Top of Data shown
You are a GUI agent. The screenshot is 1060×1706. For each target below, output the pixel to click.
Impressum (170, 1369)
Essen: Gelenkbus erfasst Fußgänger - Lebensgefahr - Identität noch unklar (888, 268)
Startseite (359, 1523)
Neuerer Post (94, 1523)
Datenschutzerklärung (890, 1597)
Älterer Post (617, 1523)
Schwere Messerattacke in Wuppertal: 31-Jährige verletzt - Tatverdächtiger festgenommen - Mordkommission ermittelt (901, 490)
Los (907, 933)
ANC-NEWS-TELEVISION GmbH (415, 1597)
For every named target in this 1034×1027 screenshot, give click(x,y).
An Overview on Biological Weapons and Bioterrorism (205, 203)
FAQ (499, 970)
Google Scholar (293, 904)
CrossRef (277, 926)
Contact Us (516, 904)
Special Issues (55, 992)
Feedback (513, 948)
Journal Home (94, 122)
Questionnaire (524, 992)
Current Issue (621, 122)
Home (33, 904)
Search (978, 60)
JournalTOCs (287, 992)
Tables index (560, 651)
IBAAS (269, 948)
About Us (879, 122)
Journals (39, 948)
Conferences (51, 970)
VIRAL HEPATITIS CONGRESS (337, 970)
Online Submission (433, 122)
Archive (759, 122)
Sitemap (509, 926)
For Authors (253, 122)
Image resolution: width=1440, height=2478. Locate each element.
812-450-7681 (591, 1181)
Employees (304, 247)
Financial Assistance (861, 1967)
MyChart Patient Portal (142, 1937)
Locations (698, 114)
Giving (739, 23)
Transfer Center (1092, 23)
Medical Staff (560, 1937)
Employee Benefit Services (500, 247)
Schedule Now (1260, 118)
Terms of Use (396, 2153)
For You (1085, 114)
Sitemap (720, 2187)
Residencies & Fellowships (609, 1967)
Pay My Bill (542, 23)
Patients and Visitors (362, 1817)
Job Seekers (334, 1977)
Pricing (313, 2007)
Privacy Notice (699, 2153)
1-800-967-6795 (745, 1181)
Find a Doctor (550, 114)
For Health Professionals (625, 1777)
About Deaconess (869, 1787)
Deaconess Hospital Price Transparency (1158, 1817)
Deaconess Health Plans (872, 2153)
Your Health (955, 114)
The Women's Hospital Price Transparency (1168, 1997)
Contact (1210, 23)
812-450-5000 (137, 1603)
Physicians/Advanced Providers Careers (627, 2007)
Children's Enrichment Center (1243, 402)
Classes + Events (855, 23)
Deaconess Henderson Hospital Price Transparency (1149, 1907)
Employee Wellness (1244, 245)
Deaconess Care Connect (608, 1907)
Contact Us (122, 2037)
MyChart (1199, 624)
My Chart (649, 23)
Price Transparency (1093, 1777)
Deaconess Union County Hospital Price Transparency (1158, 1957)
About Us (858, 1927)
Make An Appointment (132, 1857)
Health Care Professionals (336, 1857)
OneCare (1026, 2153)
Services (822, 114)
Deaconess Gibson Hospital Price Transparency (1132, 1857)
Bottom of Data shown
- Exercise -
Count the lines of these entries that hold the string "Deaconess", and give only that number.

- Exercise output -
7